En esa metáfora, Bartís habla también de un país que alguna vez intentó una gesta heroica. Y en esa imagen de Perón en el balcón levantando sus dos brazos ante la multitud, hay además -y sobre todo- una mostración perfecta del funcionamiento de una creencia: era el gesto de elevación el culpable del fervor. Aún sin brazos, el general en lo alto tratando de elevarse aún más con el cuerpo, bastaba para la fe a gran escala. No importaba demasiado lo que se decía de manera verbal, lo que importaba era ese breve recorrido de los brazos, esa ceremonia que -rememorada por René-condensa la mirada de mundo de este director que le ha devuelto al teatro, justamente, su capacidad de encantamiento y de poder.

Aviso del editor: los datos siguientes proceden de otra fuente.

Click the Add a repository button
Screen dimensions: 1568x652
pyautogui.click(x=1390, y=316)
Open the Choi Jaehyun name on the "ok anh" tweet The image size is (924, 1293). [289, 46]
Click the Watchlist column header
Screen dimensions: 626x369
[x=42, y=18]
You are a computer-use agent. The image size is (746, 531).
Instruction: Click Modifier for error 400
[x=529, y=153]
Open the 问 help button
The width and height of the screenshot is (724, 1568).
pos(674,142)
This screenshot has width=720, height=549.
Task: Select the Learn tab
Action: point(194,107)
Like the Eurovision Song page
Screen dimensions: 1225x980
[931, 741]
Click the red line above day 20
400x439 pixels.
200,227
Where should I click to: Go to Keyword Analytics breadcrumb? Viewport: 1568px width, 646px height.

La pesca, además de ser una joya teatral violentamente hermosa, es un retrato desesperado de nuestros días, es la puesta en escena de rituales malheridos, como por ejemplo el del peronismo, que ha perdido el embrujo de sus gestos por estos tiempos. Y por eso hay, en los tres personajes, una necesidad de desoír lo ajado que por momentos espanta. Y junto con esa puesta en escena del fracaso indisimulable (de los destinos personales pero también de los colectivos) hay un barajar y dar de nuevo, una acto de fe que no se agota, como si ante la frustración y el fracaso, siempre hubiese un resto.

Con una obstinada perseverancia sin mayores premios, Atilio, René y Miguel Ángel se porfían en recrear todos los rituales posibles, como si en ellos, en sus gestos, alguna certeza pudiera vislumbrarse. El ritual de René de pescar con la ropa correspondiente. El ritual de aprender a besar. El ritual de Miguel que repite día y noche la misma canción en los oídos de Alicia. El ritual del abandono con sus muecas. El ritual de los amigos. El ritual de las lealtades cotidianas. Y el de las grandes lealtades.

En una puesta en escena que privilegia el cuerpo de los actores y el lenguaje que de ellos nace, la escenografía aporta mucho a la idea “de fondo, de abajo”, con el agregado de un “río de ficción” que atrapa la curiosidad de los espectadores. Carlos Defeo y Sergio Boris en los roles de Atilio y Miguel Ángel respectivamente, desempeñan un excelente trabajo en la composición de sus criaturas. Pero Luis Machín brilla. Sus “tránsitos” son tan variados e intensos que hipnotizan como si fueran brazos levantados en un balcón. Los gestos de Machín dan ganas de creer.
La pesca es otra demostración de excelente teatro y es la metáfora mas justa para un cuerpo social que está tan podrido como el agua de ese club de pesca barrial. Y es la construcción de un gesto que intenta reparar los vacíos. Y eso, por poco habitual, se agradece.